Elle est déjà loin, l’ère berlusconienne où la femme servait d’appât pour attirer l’électorat masculin. Rappelez-vous Mara Carfagna, ancienne mannequin (de calendriers coquins, entre autres) nommée ministre de la Condition féminine et de l’Égalité des chances par Silvio Berlusconi

En février dernier, le nombre historique de femmes élues a eu raison du machisme patent dans la politique italienne. Avec 31 % des sièges dans les deux chambres, soit la Chambre des députés et le Sénat de la République, les politiciennes du pays n’ont rien à envier à leurs voisines. Ce taux record de représentation féminine supplante ceux de l’Autriche (29,5 %), de la France (25 %) et du Royaume-Uni (22 %), selon les données de l’Union interparlementaire. Du jamais vu dans l’histoire de la République italienne où, il y a quelques années seulement, le nombre de femmes en politique se comptait sur les doigts d’une main. Voilà qu’elles prennent d’assaut le Parlement grâce à des postes clés. Par exemple, le ministère de l’Intégration est tenu par la première ministre noire de l’histoire de l’Italie, Cécile Kyenge, alors que Laura Boldrini préside la Chambre des députés.

Du sexe faible au sexe fort

Vittoria Tola, responsable nationale de l’Union Femmes Italie croit que cette affluence est l’aboutissement de plusieurs années d’une bataille pour la « démocratie paritaire » menée par son organisme et d’autres associations. « Certains partis ont enfin compris le manque de crédibilité des institutions politiques qui demandent le vote des femmes où elles ne sont pas représentées. »

L’un d’entre eux est le nouveau parti ouvertement anti-establishment fondé par l’ex-humoriste Beppe Grillo, Mouvement 5 étoiles (M5S). Giulia Di Vita, parlementaire de ce parti, précise toutefois que le M5S n’a jamais mis le manque de femmes en politique de l’avant. « Nous voulions seulement rassembler l’ensemble des citoyens sans distinction de genre », affirme-t-elle.
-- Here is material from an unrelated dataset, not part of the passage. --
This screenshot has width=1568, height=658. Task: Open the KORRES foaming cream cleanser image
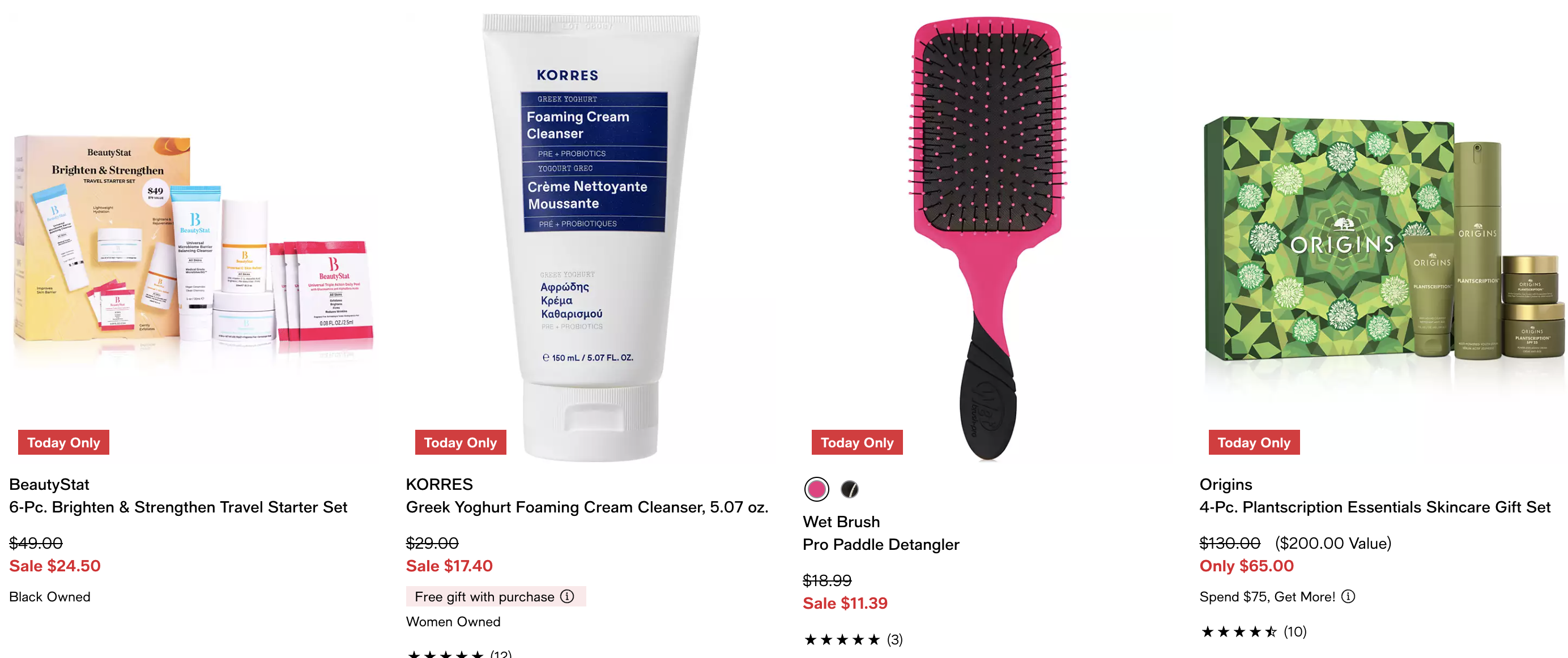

Sans l’aide de la discrimination positive, communément appelée « les quotas roses », le parti a amené à lui seul 38 % des femmes dans les deux chambres. Un résultat spectaculaire pour une première fois!
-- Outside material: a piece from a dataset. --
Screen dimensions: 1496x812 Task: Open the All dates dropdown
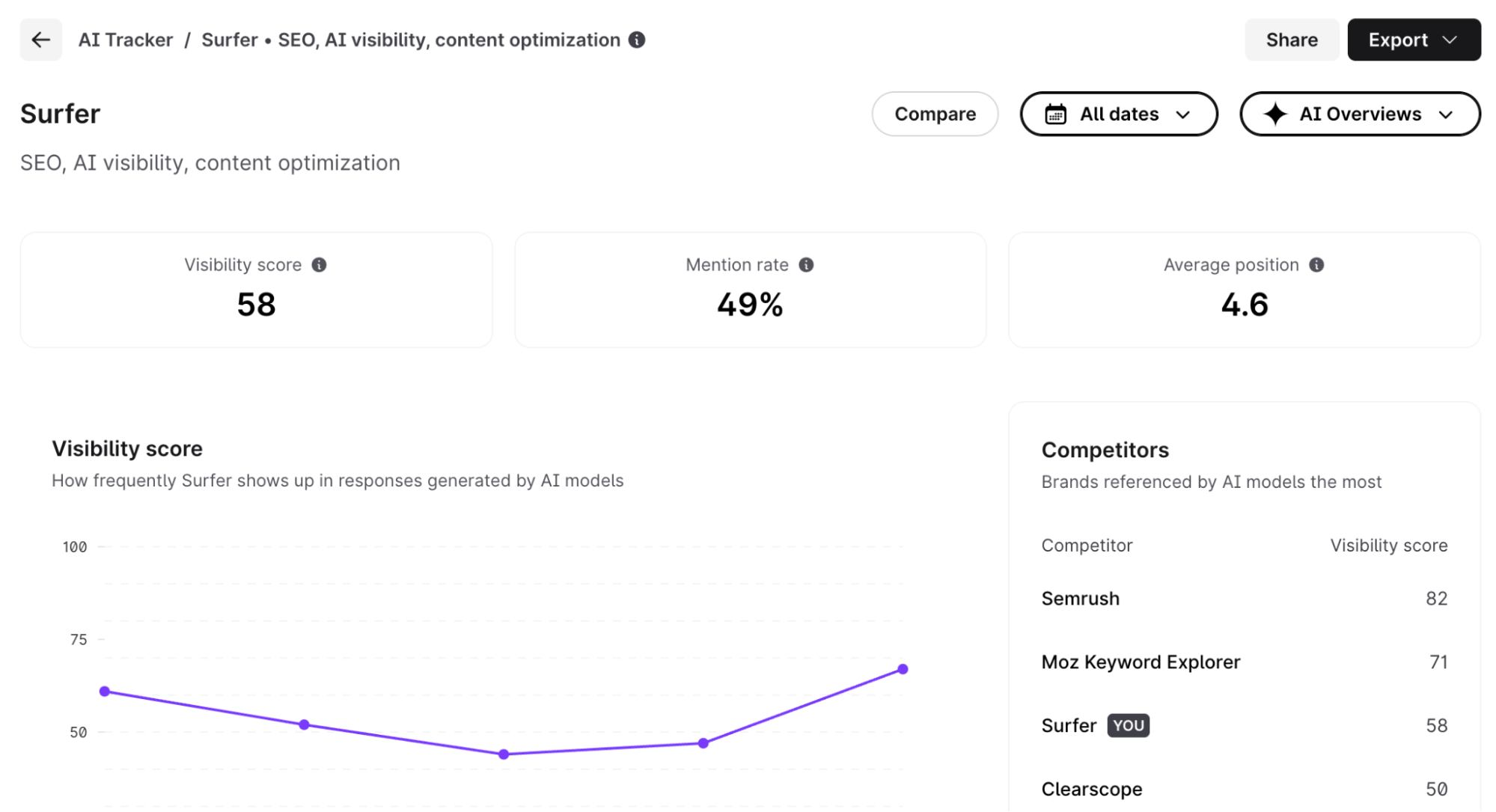coord(1119,115)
Photographie de Giulia Di Vita
Giulia Di Vita, parlementaire du parti M5S, ne croit pas à la discrimination positive pour régler le problème de la représentation féminine en politique. Elle estime qu’il faut plutôt un « changement social de la société italienne ».
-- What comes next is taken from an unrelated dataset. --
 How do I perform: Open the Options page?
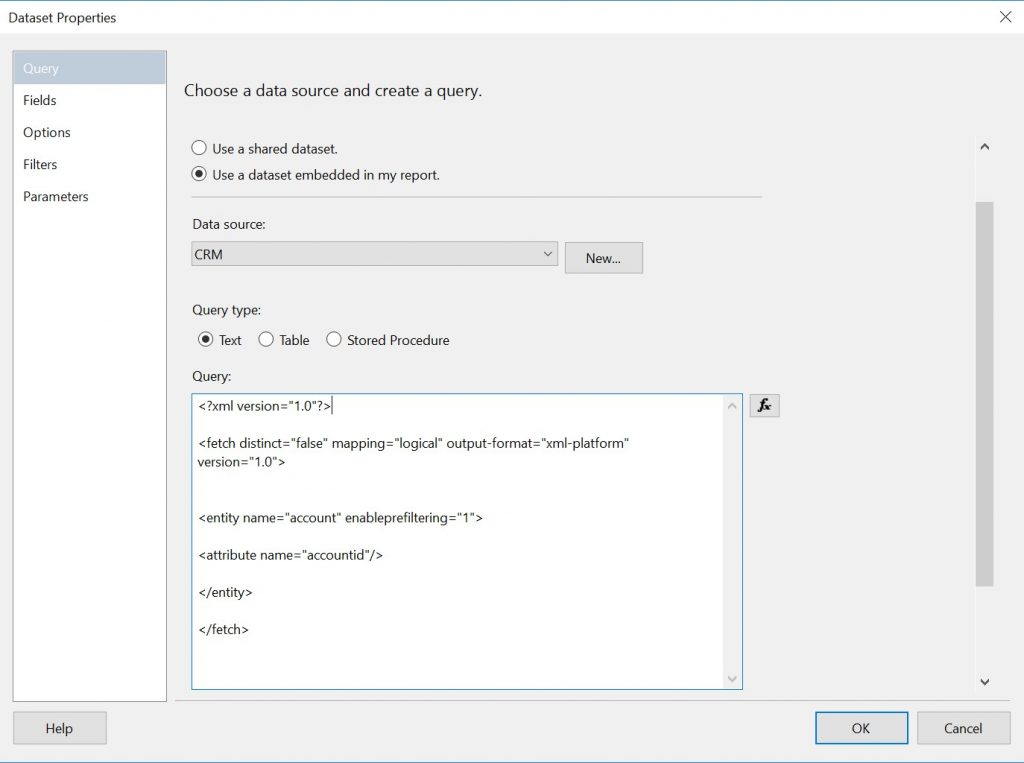pyautogui.click(x=47, y=132)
Giulia Di Vita estime que le débat des dernières années entourant les femmes en politique a favorisé cette hausse. Pensons aux manifestations contre Berlusconi et au mouvement Si pas maintenant quand?, né en 2011 pour dénoncer l’image de la femme à la télévision et dans la politique italiennes. Des Italiennes de tous âges et classes sociales se sont regroupées pour revendiquer le respect des droits des femmes, surtout après les nombreux scandales sexuels impliquant l’ancien premier ministre Berlusconi.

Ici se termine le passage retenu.